Backtracking for Safety
Bilgehan Sel, Dingcheng Li, Phillip Wallis, Vaishakh Keshava, Ming Jin, Siddhartha Reddy Jonnalagadda
TL;DR
This paper proposes a novel backtracking method that allows the model to revert to a safer generation state, not necessarily at the beginning, when safety violations occur during generation, and dramatically reduces toxicity appearing through the generation process with minimal impact to efficiency.
Abstract
Large language models (LLMs) have demonstrated remarkable capabilities across various tasks, but ensuring their safety and alignment with human values remains crucial. Current safety alignment methods, such as supervised fine-tuning and reinforcement learning-based approaches, can exhibit vulnerabilities to adversarial attacks and often result in shallow safety alignment, primarily focusing on preventing harmful content in the initial tokens of the generated output.

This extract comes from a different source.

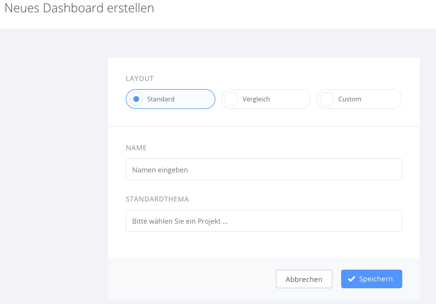Image resolution: width=436 pixels, height=304 pixels.
Task: Select the Standard layout radio circle
Action: pyautogui.click(x=136, y=99)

While methods like resetting can help recover from unsafe generations by discarding previous tokens and restarting the generation process, they are not well-suited for addressing nuanced safety violations like toxicity that may arise within otherwise benign and lengthy generations. In this paper, we propose a novel backtracking method designed to address these limitations. Our method allows the model to revert to a safer generation state, not necessarily at the beginning, when safety violations occur during generation. This approach enables targeted correction of problematic segments without discarding the entire generated text, thereby preserving efficiency. We demonstrate that our method dramatically reduces toxicity appearing through the generation process with minimal impact to efficiency.